The IUCN Red List has listed Plethodon punctatus as a Near Threatened species since 2004. NatureServe lists the species as vulnerable (G3) at a national level, and imperiled (S2) in both states considered separately. The Virginia Department of Wildlife Resources classifies Plethodon punctatus as a tier Ic Species of Greatest Conservation Need. This indicates extreme risk of extirpation alongside limited potential for state conservation actions or research (due to most of its range being federally managed). A 2012 petition to grant federal protection to the species under the Endangered Species Act was rejected by the United States Fish and Wildlife Service (USFWS) in 2016.

George Washington National Forest is managed by the United States Forest Service (USFS), providing a base level of federal protection from private enterprises. The Cow Knob salamander is an example of a Management Indicator Species (MIS), a type of animal used to evaluate and implement broader ecosystem conservation policies. In 1994, the USFS and USFWS entered into a conservation agreement to maintain the species' viability and prevent the need to list it as an endangered species. Approximately 58,000 acres of salamander habitat at the crest of Shenandoah Mountain are protected from timber harvesting and road construction under this agreement. Much of the protected land also overlaps with wilderness area protections and the proposed Shenandoah Mountain National Scenic Area.
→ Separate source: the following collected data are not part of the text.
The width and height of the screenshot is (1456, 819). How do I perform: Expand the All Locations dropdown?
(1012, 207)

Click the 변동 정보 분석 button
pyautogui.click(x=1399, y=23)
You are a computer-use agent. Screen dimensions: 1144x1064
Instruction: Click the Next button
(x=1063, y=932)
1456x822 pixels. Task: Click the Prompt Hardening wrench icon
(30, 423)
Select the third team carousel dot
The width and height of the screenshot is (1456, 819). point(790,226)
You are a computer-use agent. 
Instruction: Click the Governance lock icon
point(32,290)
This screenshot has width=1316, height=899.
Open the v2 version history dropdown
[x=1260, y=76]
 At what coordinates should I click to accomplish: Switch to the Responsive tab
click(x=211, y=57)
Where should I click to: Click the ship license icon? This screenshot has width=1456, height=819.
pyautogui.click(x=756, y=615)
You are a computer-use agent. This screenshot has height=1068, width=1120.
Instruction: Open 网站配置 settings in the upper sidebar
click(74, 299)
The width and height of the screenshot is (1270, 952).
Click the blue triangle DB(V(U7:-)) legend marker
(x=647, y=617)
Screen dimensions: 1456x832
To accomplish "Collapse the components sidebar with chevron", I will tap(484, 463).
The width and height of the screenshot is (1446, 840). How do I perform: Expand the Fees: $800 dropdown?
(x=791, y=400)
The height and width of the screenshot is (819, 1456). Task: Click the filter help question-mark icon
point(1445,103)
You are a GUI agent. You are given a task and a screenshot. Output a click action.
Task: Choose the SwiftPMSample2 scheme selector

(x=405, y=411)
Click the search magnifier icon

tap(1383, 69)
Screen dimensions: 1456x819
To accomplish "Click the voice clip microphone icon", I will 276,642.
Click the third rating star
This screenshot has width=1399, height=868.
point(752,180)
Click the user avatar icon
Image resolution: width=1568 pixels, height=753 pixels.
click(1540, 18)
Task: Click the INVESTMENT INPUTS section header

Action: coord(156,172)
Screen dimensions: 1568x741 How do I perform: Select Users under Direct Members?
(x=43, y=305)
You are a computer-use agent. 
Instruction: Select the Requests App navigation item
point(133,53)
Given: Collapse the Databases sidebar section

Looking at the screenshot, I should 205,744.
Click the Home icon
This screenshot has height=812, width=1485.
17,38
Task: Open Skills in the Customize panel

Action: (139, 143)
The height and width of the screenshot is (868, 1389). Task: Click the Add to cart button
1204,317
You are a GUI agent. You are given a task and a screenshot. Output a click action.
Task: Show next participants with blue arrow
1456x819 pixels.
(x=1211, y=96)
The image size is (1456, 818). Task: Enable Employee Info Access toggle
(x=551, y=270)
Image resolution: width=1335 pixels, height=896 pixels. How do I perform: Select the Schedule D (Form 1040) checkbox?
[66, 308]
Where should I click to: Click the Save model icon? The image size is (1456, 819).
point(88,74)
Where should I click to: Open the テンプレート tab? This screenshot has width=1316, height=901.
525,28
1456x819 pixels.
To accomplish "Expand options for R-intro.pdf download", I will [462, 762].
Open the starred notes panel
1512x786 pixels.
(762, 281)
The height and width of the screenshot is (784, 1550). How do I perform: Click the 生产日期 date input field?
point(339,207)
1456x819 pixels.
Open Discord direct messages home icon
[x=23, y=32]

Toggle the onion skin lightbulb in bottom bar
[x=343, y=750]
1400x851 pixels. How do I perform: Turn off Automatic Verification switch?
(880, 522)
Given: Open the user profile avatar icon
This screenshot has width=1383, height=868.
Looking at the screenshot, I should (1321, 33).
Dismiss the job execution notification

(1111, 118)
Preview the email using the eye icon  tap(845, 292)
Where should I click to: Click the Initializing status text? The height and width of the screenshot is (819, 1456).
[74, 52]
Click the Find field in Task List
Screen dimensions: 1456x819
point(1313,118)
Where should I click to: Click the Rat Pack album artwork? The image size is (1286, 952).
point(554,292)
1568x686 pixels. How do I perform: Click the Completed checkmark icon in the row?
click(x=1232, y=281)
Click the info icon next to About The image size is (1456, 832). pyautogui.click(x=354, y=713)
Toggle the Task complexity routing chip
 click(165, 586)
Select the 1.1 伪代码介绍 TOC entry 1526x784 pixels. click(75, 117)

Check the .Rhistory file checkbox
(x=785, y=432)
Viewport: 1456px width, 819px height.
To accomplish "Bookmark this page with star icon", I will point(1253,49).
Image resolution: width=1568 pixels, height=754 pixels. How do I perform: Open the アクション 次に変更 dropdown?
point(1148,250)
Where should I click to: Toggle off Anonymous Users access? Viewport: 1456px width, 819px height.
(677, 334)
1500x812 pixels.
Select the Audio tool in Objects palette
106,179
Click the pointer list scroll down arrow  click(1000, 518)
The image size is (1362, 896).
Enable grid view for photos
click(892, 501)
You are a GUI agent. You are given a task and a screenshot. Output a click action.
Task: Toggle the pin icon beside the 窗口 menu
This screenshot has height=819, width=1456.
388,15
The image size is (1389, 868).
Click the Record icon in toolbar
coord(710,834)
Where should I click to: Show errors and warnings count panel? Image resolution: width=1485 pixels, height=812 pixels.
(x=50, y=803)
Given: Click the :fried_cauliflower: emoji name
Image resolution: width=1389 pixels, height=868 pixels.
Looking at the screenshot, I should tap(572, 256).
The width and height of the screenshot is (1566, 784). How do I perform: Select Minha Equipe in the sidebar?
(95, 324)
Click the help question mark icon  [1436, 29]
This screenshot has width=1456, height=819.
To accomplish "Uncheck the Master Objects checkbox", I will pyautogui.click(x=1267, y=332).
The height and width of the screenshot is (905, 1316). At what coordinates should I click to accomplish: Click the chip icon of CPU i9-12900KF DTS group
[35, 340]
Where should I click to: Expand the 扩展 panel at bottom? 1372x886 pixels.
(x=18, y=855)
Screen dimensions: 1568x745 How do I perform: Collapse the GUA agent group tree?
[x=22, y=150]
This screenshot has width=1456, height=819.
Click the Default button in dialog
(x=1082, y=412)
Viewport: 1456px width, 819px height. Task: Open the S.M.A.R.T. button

The Atlantic Coast Pipeline, a planned natural gas pipeline primarily funded by Dominion Energy, was initially designed to pass over Shenandoah Mountain along its route. By late October 2015, USFS concerns over the preservation of salamander habitat led the developers to propose horizontal directional drilling under the mountain. In January 2016, the pipeline was forced to find a new route entirely, as even the revised construction plan would have adversely impacted wildlife. The Cow Knob salamander was the main species considered in the decision, alongside Cheat Mountain salamanders (Plethodon nettingi) and West Virginia northern flying squirrels (Glacuomys sabrinus fuscus).